Stored records
_ _ _

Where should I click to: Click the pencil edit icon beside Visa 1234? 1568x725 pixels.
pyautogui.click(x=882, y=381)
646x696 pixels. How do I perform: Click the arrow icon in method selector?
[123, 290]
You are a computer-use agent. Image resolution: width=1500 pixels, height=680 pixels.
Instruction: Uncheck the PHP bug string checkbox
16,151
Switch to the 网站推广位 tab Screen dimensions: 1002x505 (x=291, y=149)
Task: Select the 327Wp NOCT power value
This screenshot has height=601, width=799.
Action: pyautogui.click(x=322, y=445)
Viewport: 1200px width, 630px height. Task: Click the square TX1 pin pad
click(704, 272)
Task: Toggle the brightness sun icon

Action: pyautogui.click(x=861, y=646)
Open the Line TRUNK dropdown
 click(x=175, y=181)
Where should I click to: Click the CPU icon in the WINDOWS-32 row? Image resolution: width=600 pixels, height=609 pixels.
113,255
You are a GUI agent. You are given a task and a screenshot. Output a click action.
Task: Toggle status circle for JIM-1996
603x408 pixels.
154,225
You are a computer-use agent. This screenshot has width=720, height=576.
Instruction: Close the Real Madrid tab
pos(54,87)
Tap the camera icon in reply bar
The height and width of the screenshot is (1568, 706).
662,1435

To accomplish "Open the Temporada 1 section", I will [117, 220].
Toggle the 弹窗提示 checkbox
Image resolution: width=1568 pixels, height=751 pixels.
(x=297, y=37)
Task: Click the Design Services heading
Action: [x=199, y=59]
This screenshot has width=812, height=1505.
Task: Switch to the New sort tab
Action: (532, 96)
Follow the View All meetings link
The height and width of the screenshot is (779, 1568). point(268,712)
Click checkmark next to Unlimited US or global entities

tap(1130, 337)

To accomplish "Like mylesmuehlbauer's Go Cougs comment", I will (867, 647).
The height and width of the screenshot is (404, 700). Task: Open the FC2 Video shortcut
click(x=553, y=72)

_ _ _

▸ About this task
The lines above that hold the string "agent" are to be located and copied.

▸ Exercise output
You are a computer-use agent. Image resolution: width=1500 pixels, height=680 pixels.
You are a GUI agent. You are given a task and a screenshot. Output a click action.
You are a computer-use agent. This screenshot has width=720, height=576.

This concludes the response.